▶ _Try it_
Look below for the line containing "Given: Select the". Write out that line and the rest through the last one, exactly as they appear, but without pictures.

Collection entries
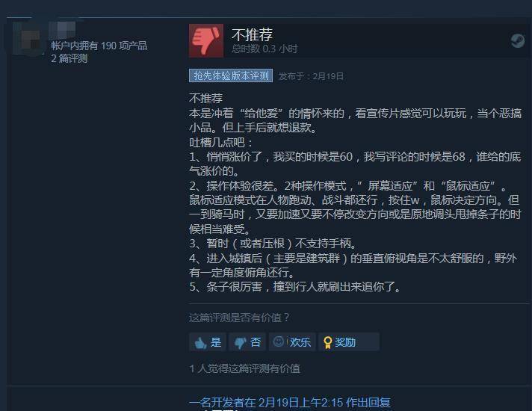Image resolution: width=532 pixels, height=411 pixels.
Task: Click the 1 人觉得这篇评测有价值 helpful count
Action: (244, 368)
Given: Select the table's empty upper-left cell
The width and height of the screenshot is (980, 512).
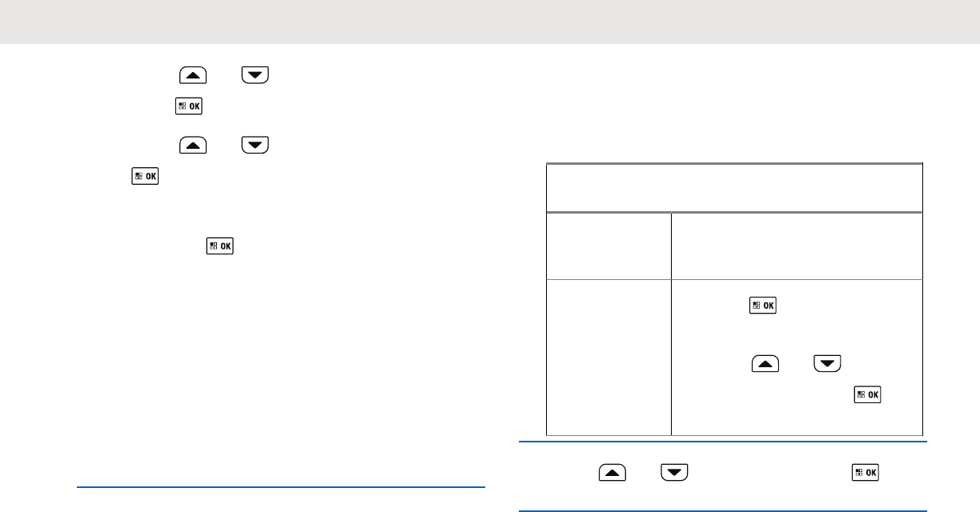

▶ _Result_
Given: Select the table's empty upper-left cell
The width and height of the screenshot is (980, 512).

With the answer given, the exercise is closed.